Секретарь Штурмана, человек примерно одного с ним возраста, одетый в исполосованный яркими вставками спортивный костюм, был, оказывается, московским жителем и, как выяснилось, другом детства своего шефа. Они когда-то учились в одной школе, где-то в районе Марьиной Рощи. Теперь при каждом приезде миллионера в Москву его друг бросал все свои дела и помогал

Штурману… С небольшой лысиной на макушке, с круглыми внимательными глазами умной обезьяны секретарь молча, сочувственно смотрел на Василия, который пришел к шефу, чтобы тот поддержал начинающего входить в моду русского писателя и помог ему заработать в Америке. Секретарь хорошо знал своего школьного друга, который никому не позволит заработать слишком много, но к внушительному шуму потоков собственного капитала охотно даст прислушаться. И каждого, кто будет заворожен этим шумом, постарается вовлечь в товарно-денежные отношения с собой…

Но я слишком отвлекся, кажется, на ничего не значащего секретаря и слегка отпустил нить повествования. Итак, в сторону секретаря – и я снова возвращаюсь к деньгам, к этим потокам шизофренической энергии человечества, которые залили все его жизненное пространство и вымыли из него почти весь гений высших возможностей, перевели добро на говно и по вонючим стокам последней цивилизации вынесли ее отходы на бескрайние поля орошения – отстаиваться. И в тишине зловонных полей, спокойно вглядываясь в то, что отстоялось, каждый из нас, господа, может увидеть конечный продукт великой денежно-вещевой цивилизации…

Такие мысли не могли прийти в голову ни Василию, ни международному импресарио Штурману, ни тем более его секретарю, приносившему кофе в постель шефу. Подобным образом мог мыслить я, свободный от зарождающегося тогда в

России, во всех “новых русских”, широкого энтузиазма к созиданию частного капитала.

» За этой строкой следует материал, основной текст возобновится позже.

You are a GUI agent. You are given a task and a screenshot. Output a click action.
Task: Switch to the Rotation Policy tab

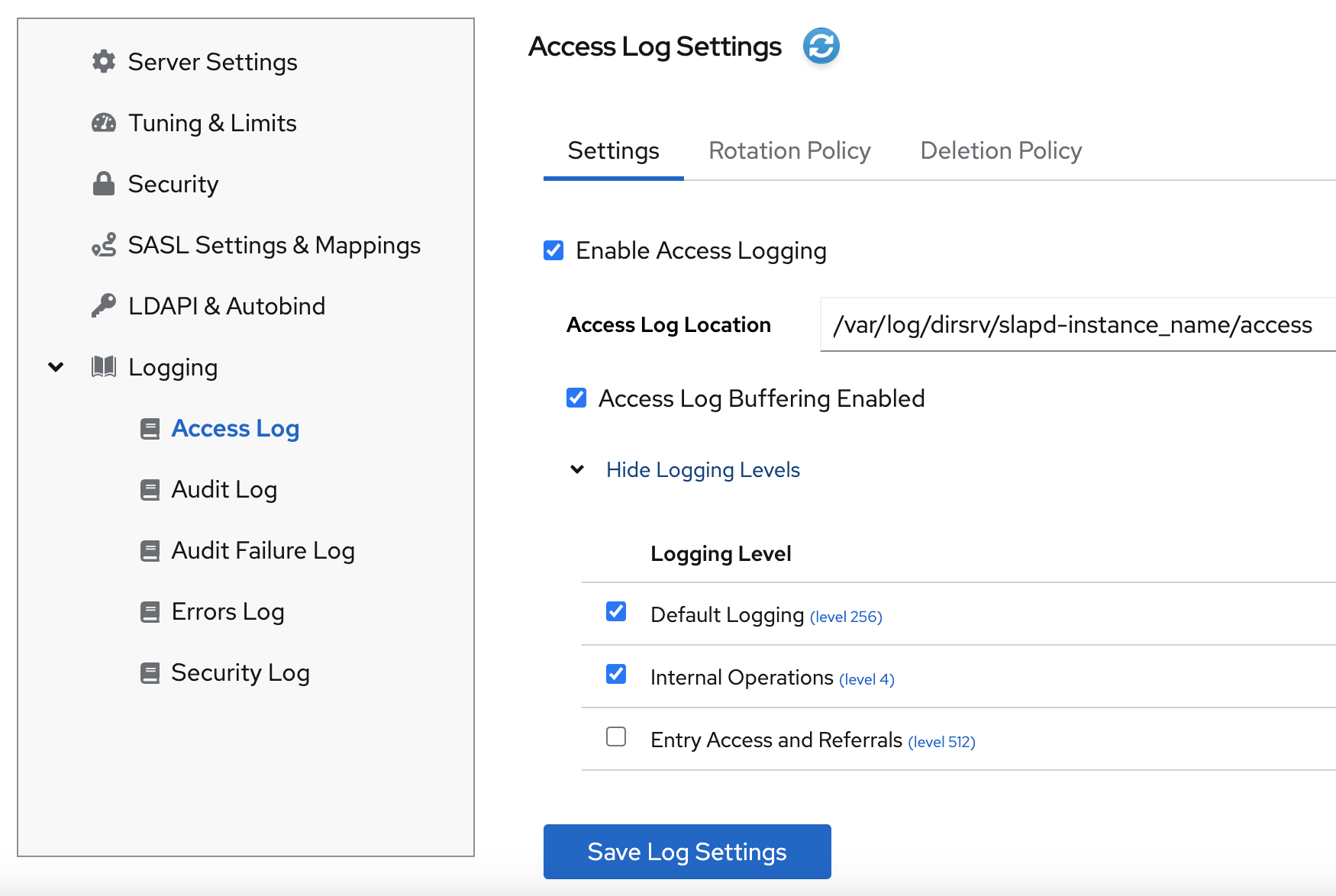point(789,151)
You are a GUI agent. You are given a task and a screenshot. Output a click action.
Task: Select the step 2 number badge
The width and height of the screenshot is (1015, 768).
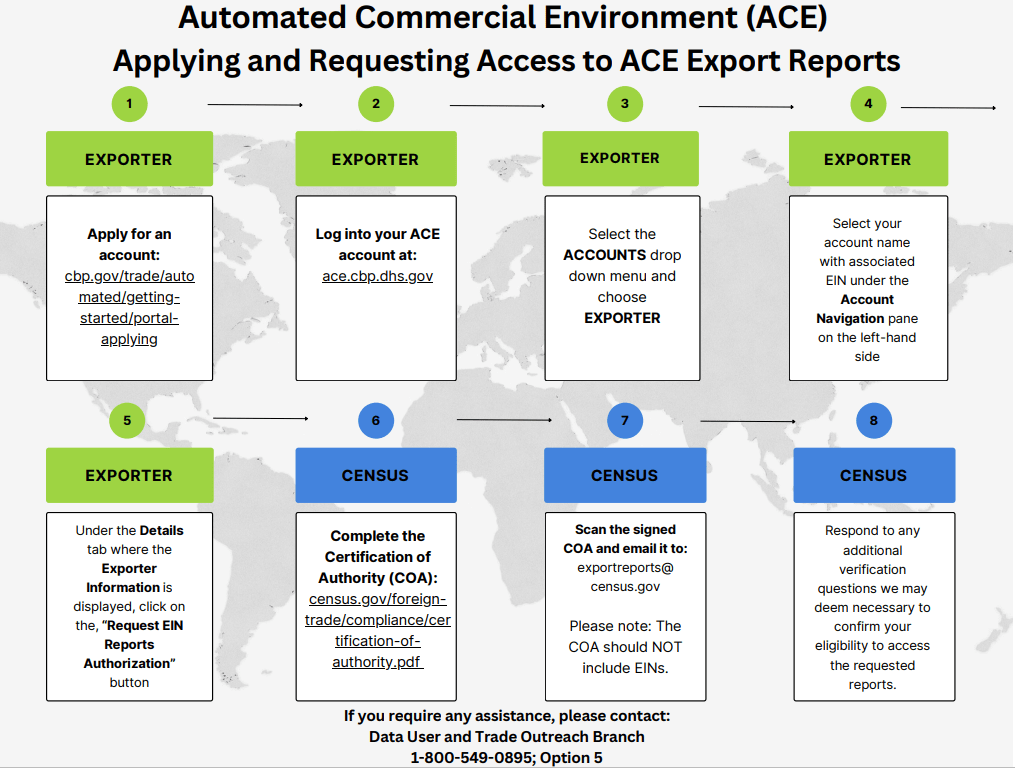point(376,103)

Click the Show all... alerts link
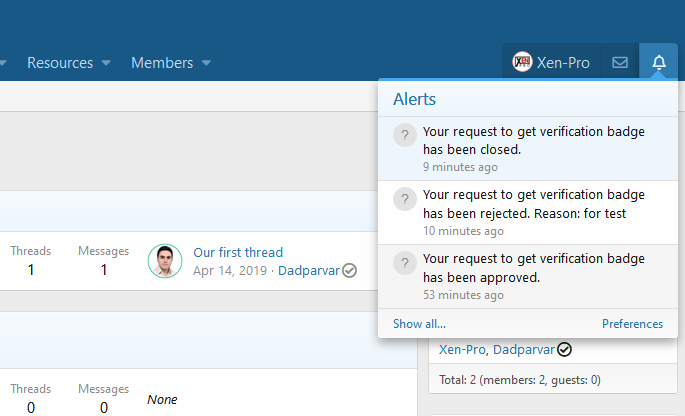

А таковой никак не мог возникнуть без того, чтобы не задавить своего ближнего, самым беспощадным образом подчинить себе или продать его за деньги. Но все немыслимое зло, посланное в тварный мир земли через деньги, когда-нибудь должно ведь исчерпаться, подумал я тогда, глядя в глаза родному брату, которого скоро прикончат выстрелом в голову. И Штурмана тоже убьют, мы уже знаем,- его также постигнет насильственная смерть, которая свободно гуляет там, где вдруг напрягается и яростно вспыхивает какой-нибудь отдельно взятый очаг современной всемирной эпидемии.